When I look at Liquid Night, I sense the implication of Henson’s images as part of a movie more than a series of pictures. I find it hard to deviate from the atmosphere of the place and his use of casting to see it as anything other than a form of paper movie with Bill directing, through his singular photographic skill set, a film that echoes the energy and disobedience of Scorsese’s classic from the position of just over a decade later. Not much has changed on set since 1976, yet Bill’s paper movie will not get a sequel as just after it was filmed, the location was about to change forever with the reign (rain) of Giuliani.
With Liquid Night, there are several Henson arrangements in the movie that are pulled from his photography, and that photography is most certainly pulled from his engagement with cinema. I think of his portraits from his books 1985 and Lux et Nox and Mnemosyne. The bodies and faces in his work are formed from the same metaphorical celluloid, and when looking at Henson’s color photographs from the 80s and 90s, I often thought that, with different sequencing, a script could be written. Lux et Nox is particularly partial to reading as cinema. Henson’s tendencies for close-ups and what appears to be telephoto lens work snatches subjects into frames that lie in the distance. The images are sharp in focus. I wonder if his shooting stock was a 1600 ISO 35mm transparency film, perhaps by Fuji. It would account for the saturated reds and the relative thickness of the celluloid, which, shot at night, makes it all that more magical and challenging to capture. A few of the images look like they were underexposed, but I gather these have been managed with good scans. With Henson’s lens work and the resulting book, you get an exciting pace around a site that can no longer live in the reality of the book’s release date. Too much has changed.

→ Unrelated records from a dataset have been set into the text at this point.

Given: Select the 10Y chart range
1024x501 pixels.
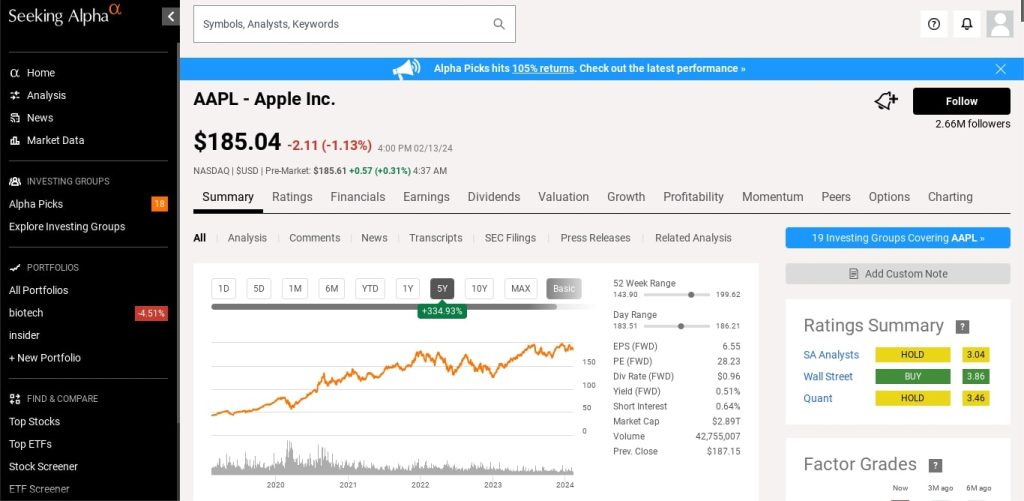Looking at the screenshot, I should click(x=479, y=289).
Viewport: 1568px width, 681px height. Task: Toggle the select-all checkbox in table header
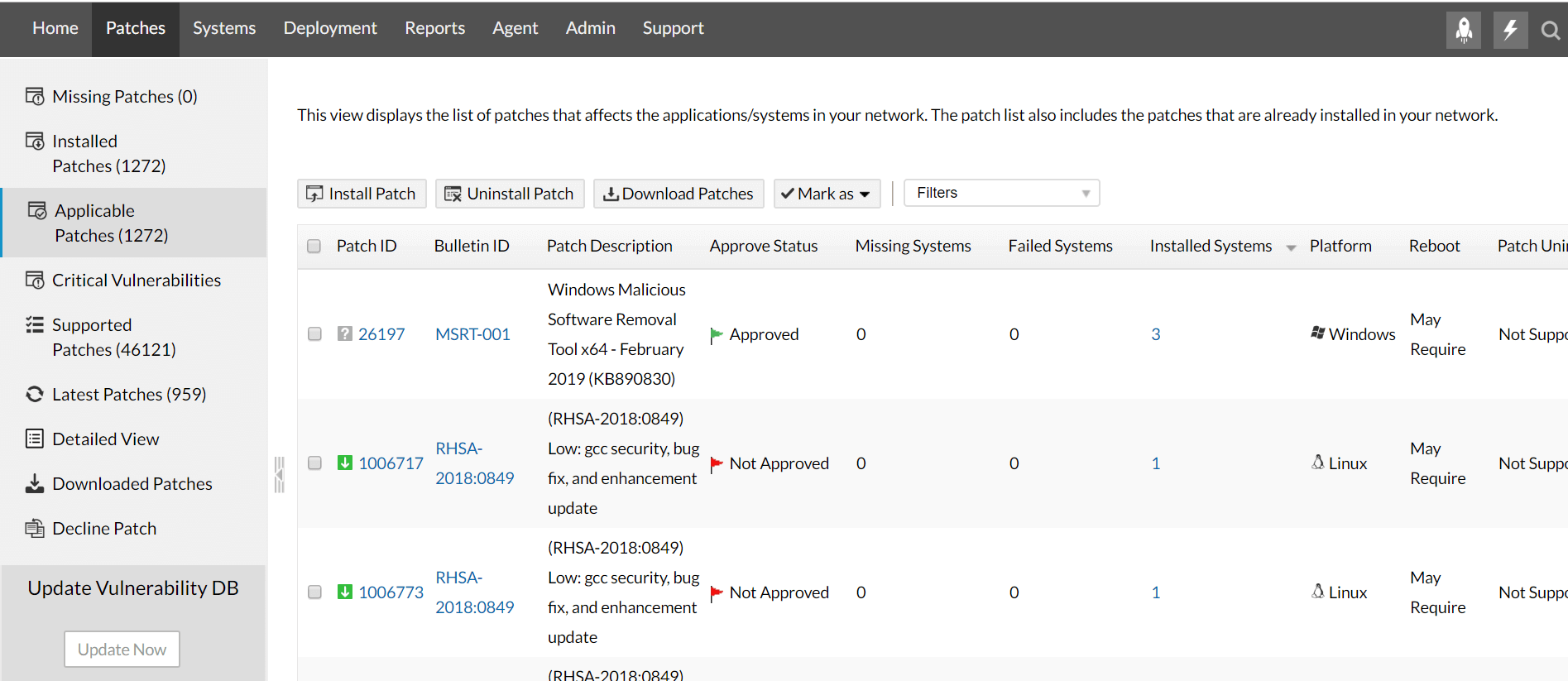point(314,247)
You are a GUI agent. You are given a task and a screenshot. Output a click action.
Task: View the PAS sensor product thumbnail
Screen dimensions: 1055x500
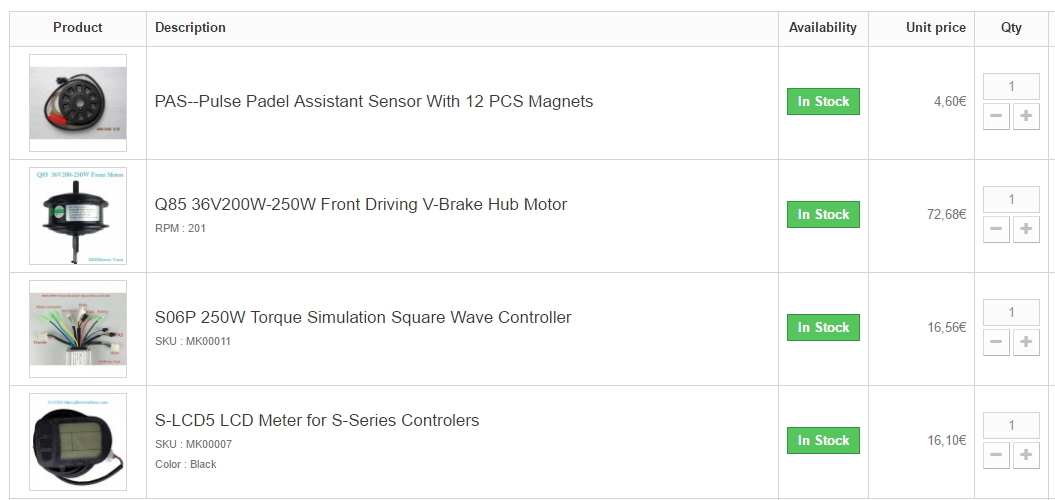click(x=78, y=103)
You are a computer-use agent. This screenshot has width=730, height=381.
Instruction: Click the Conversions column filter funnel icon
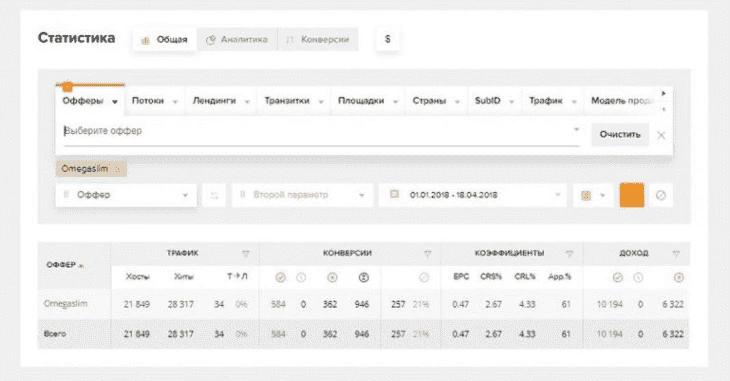427,254
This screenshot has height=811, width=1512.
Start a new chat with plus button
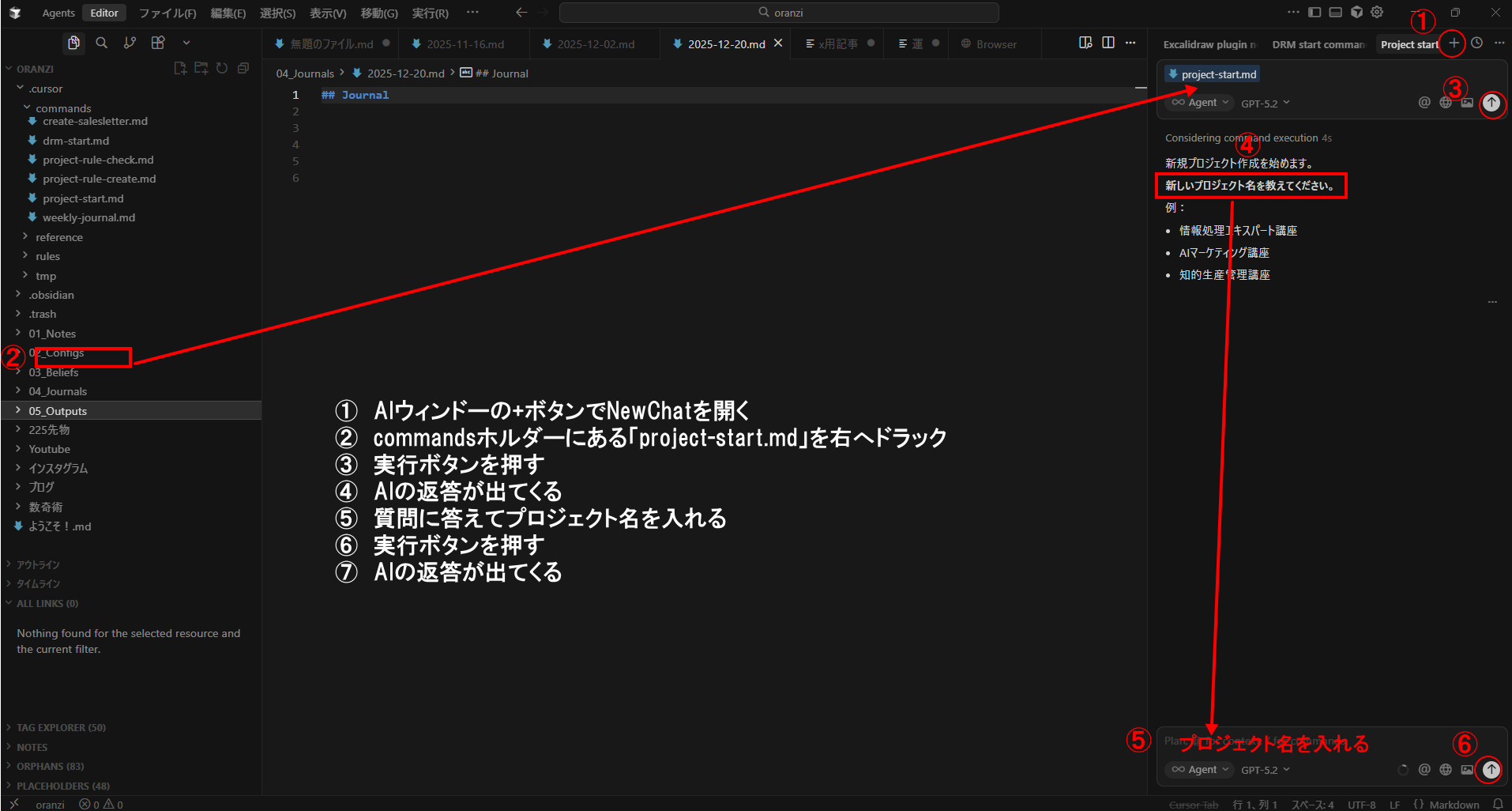(x=1454, y=43)
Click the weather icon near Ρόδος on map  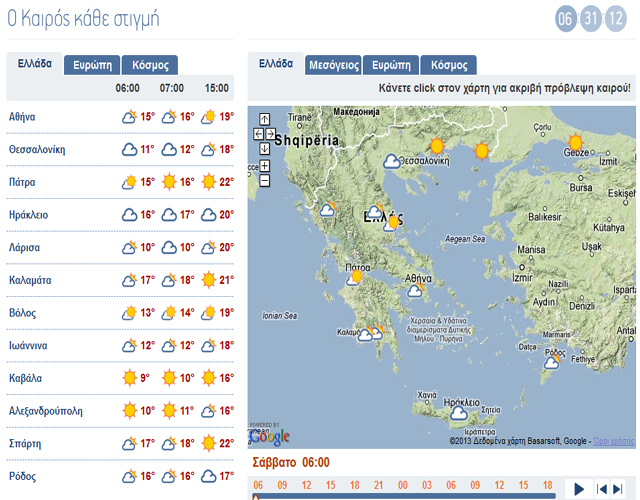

In cinematic techniques, Henson employs action and close-ups to enable actors to participate in his movie, some knowing, others unknowing in passing. This allows a sense of action, if not exposition. Some of these frames are cut into stills in the book, which features full-page blow-ups. Even suggesting the word blow-up speaks to a specific type of detective/forensic language with Antonioni’s classic film left rolling off the tongue in assessment. Further images feel like small runs of sequences culled from the exact location, but it is hard to tell as Henson is working the whole of the strip as a site itself; all similarities of location are directed as much by the author as by the neon lighting and taillights from cars, particularly cop cars. Further films like King of New York and Bad Lieutenant (sorry, there is only one) by Abel Ferrara feed these street scenes manna from which to draw imagination from cinema.

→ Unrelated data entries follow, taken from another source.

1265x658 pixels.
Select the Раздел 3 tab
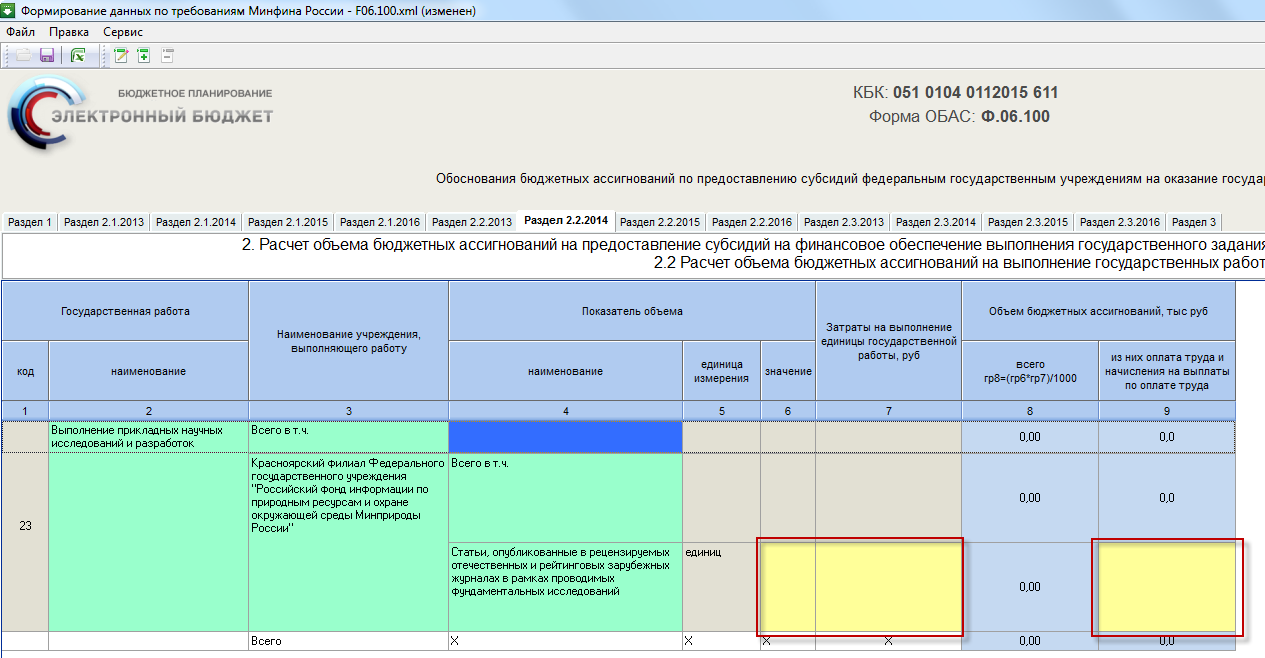[x=1193, y=222]
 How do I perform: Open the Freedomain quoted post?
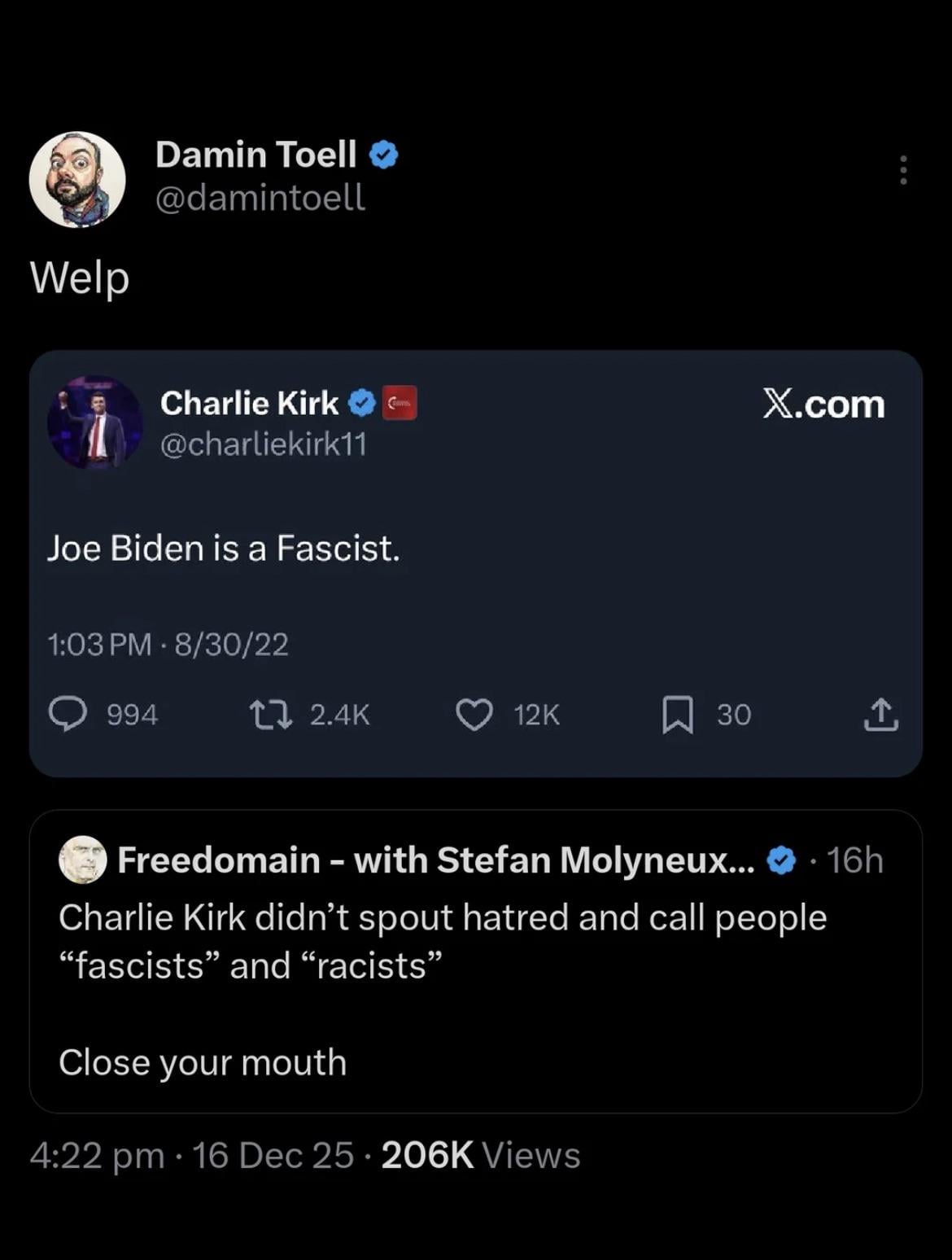(x=475, y=960)
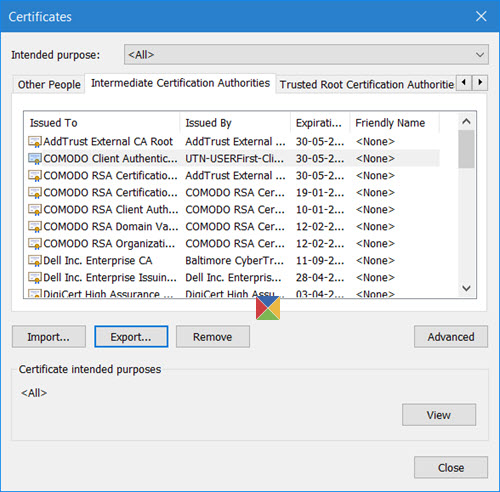Click the COMODO RSA Client Auth certificate icon
Screen dimensions: 500x492
[x=35, y=210]
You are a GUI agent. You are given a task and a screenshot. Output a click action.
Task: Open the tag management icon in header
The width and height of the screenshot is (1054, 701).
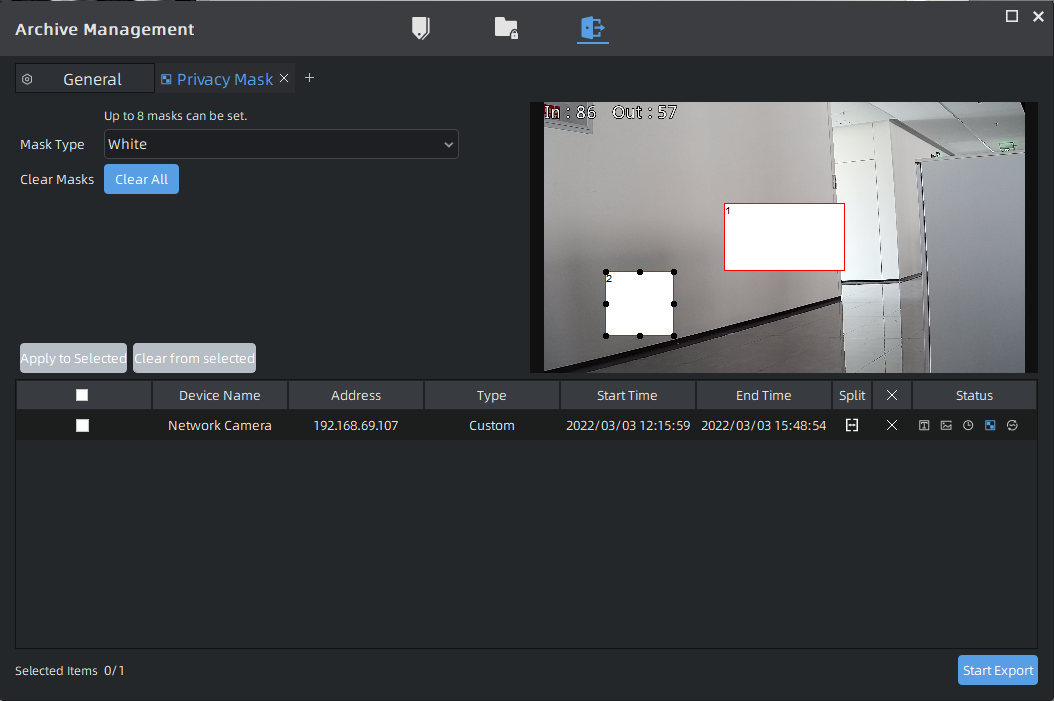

Regarding other photobooks that feel within range of Liquid night, I might also suggest Christopher Anderson’s Cop, also published by Stanley/Barker is a good point of reference. Alisa Resnik’s On the Night That We Leave, published by Editions Lamaindonne, also features an arc that could be realized as drawing from cinema. However, her work elicits a constant state of haunting that eludes the frenzy found in Henson’s work. There are other books, a whole slew of books on New York, and I suspect invoking Brassaï’s Paris de Nuit from 1933 would make the most obvious sense. Liquid Night is another in a great series of Henson’s books that were excellently handled by British publishers. You have to love the titles and closing credits of the book. It is refreshing to see Henson’s work extended as these books feel less like compilations of youthful portraits and Egyptian statues as they do something like a sincere monograph with purpose. I highly recommend this and the Henson Opera title, which I will review in the coming weeks.